When I taught 4th and 5th grade, I set up a classroom economy with jobs, elections, market days, land ownership, and earned salaries. We budgeted. We bought! We saved! We spent! Sometimes too much and sometimes not enough to get that coveted item from market day. The classroom was a tiny cosmos economy complete with monopolists and monopsonists. It was one of the most coveted classroom experiences even if it sometimes produced a few tears when deals were lost. Could you do this at home with younger children. Absolutely! I had many kids come back to me years later and say they learned a great deal from this experience. So, parents, I commission you to begin teaching the essential skills to run a household before kindergarten. This does not mean they will be masters at it, but at least they will have an idea of the essential skills needed to sustain their lives as they grow older. This knowledge might even give them some intrinsic motivation to work harder for whatever they desire in life.
Where is TRUTH?
Written by Shana L. Hildreth, B.S., M.A.T.
Aug. 18th, 2021
Where? Oh, Where, did the Truth GO?
In this day in age where people are seeped in click-bait headlines, fear based propaganda and journalism that is skewed politically, biased and reported with exaggeration or populated with opinionized “facts” which often turn out to not be based in any real data or solid peer-reviewed science, what should we do as educators and parents for the next generations? How do we help our children wade through web muck and actually discover the truth about any given topic?
Ground them in truth and reality from the beginning. Start when they are small and teach them about the principles of hard work. Let them fall down and help them to get back up,... brush it off and try, try again. Teach them what it takes to run a household and require that they have meaningful jobs where they can see their contribution to the family. Even if they do a poor job of whatever chore you give them, help them to see that they are contributing and encourage a better job next time. Whether you pay them an allowance or not, teach them the value of money and how to be responsible with this resource when they are young. Don’t always say “yes” to everything they want right away. Teach them the gift of working towards a goal.
In this current society of instant gratification, teaching them to wait and work towards something will be one of the most gratifying lessons learned, especially as they bound into early adulthood with a little bit of perspective on the reality of being a productive member of society.
These are basic truths for raising and training strong, able-minded children who will be set up for success in this fast paced world of lies and misinformation. These balanced children will grow into young adulthood with a grounded perspective which will set them up to not fall victim to media sensationalism. They will be able to weigh the information out and apply logical reasoning to every fear-laced suggestive headline. They will be willing to do a little digging and ferret out the truth in every situation because they are not afraid to put a little effort into life and making a sound decision.
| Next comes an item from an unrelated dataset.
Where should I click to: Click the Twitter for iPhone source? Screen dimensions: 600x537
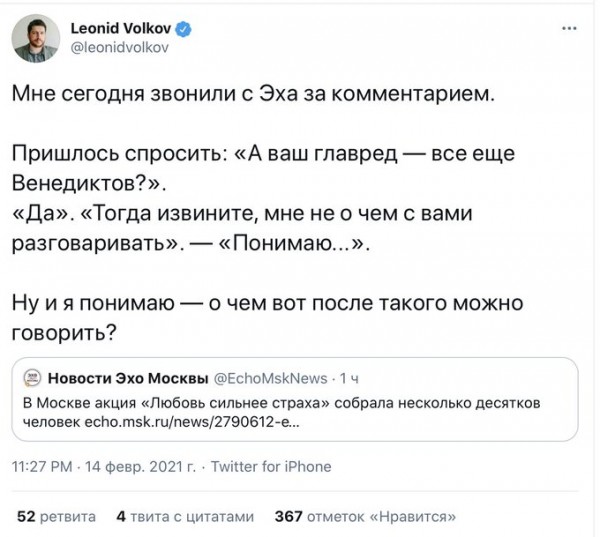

Train up a child in the way they should go and when they are old, they will not depart from it.
-Proverbs 22:6
We Must... - Teaching Kids Real Things
Written by Shana L. Hildreth, B.S., M.A.T.
Aug. 4th, 2021
As teachers, especially as science teachers, we are told that we must prepare students for career paths that don’t even exist yet! What! How are we supposed to do that, you might gasp? A daunting task, right? Absolutely! In 10 years of teaching, I have already witnessed a generation who are unable to cut a straight line with their scissors by middle school, let alone follow a general and simple process that will lead to a finished product of quality. Write their thoughts coherently with proper grammar or read for learning. Not! But give them a device and they will run circles around you on any given app.
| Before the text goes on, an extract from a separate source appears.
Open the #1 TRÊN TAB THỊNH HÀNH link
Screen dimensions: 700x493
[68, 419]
As an adult, raised on dirt and adventure before the internet, this generation will make your head spin and you will often be made to feel like a technology fetus. Curiosity drives humans to learn and innovate. Of course, by middle school, this generation often uses this drive coupled with their savvy tech skills to explore great and often dark spaces of the virtual world. Their knowledge about the virtual world is endless. They know, but don’t always comprehend, what they are taking into their immature minds let alone how to choose wisely what rabbit trail they should pursue. However, the reality is,... THIS is where they wish to live.
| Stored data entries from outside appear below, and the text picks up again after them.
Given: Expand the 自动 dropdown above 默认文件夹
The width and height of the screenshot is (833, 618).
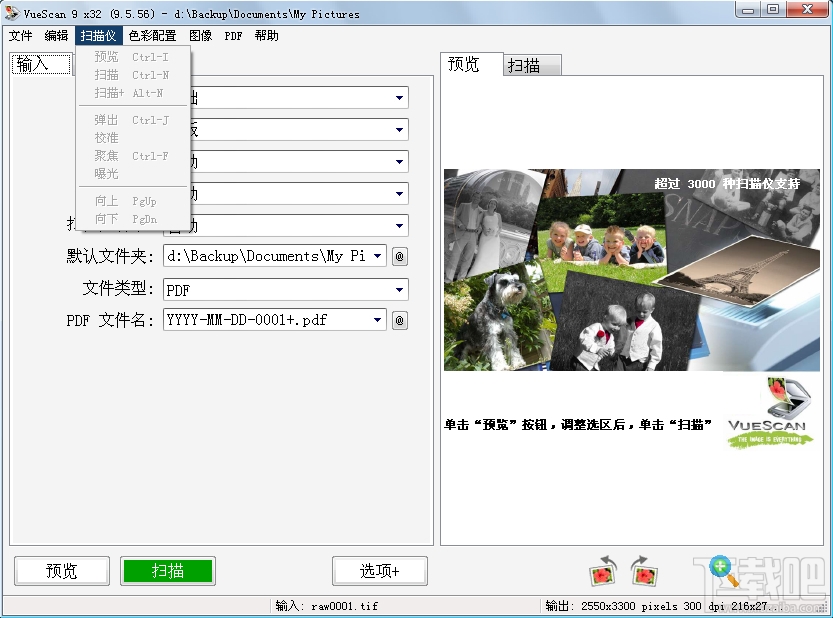Looking at the screenshot, I should tap(400, 225).
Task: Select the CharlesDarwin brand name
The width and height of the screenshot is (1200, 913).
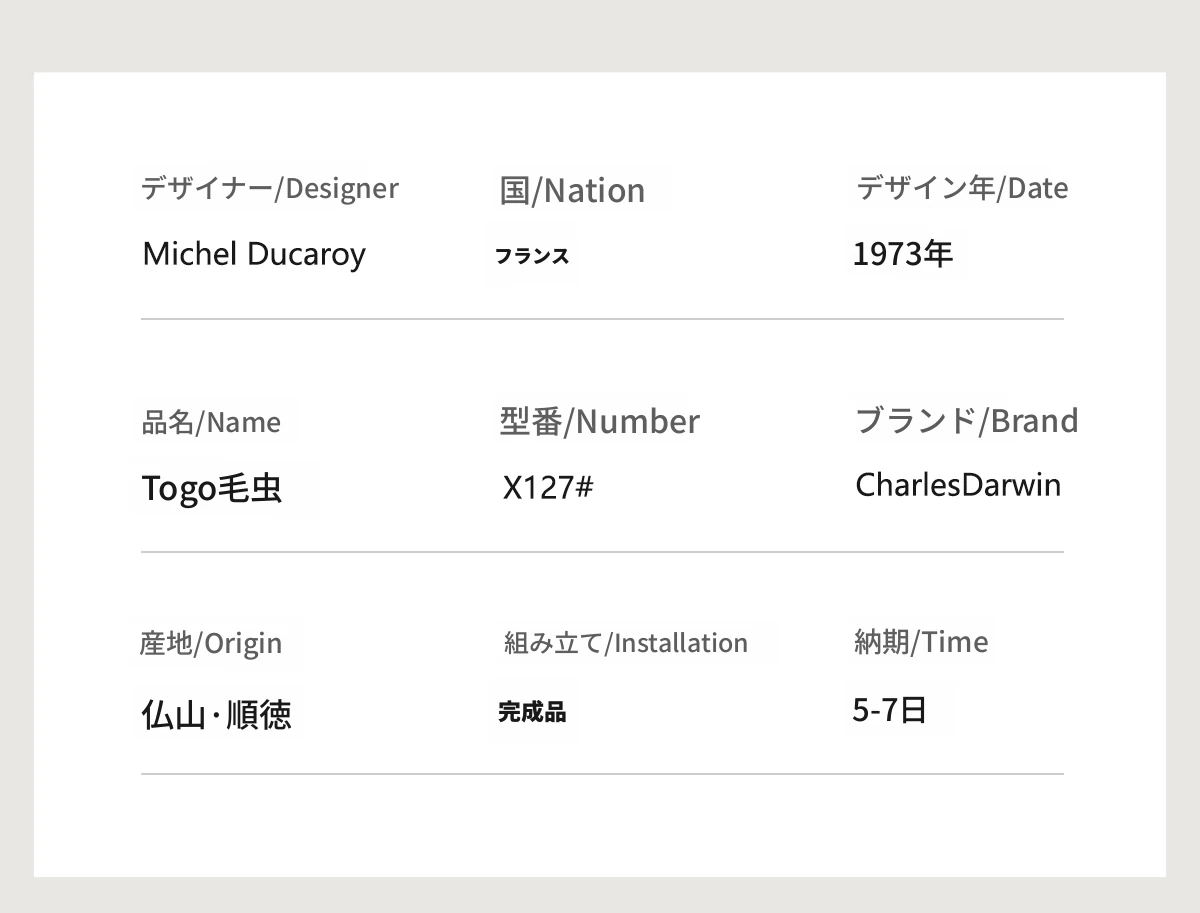Action: [x=958, y=485]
Hours and hours spent fully immersed in life-like games of imagination and violence. Want to know the latest social media fad, just ask a tween. They know it, have used it and probably modified it to fit their need for posting and trolling for followers. Learning to read, most of them can but, “Read for Learning” is a motto of our past educational parameters. Students will search for their favorite video to learn just about anything these days. Is reading and writing obsolete? I sure hope not, but for the younger generations, it is not their preferred method of learning. They just want a mind-dump from their favorite You-tuber.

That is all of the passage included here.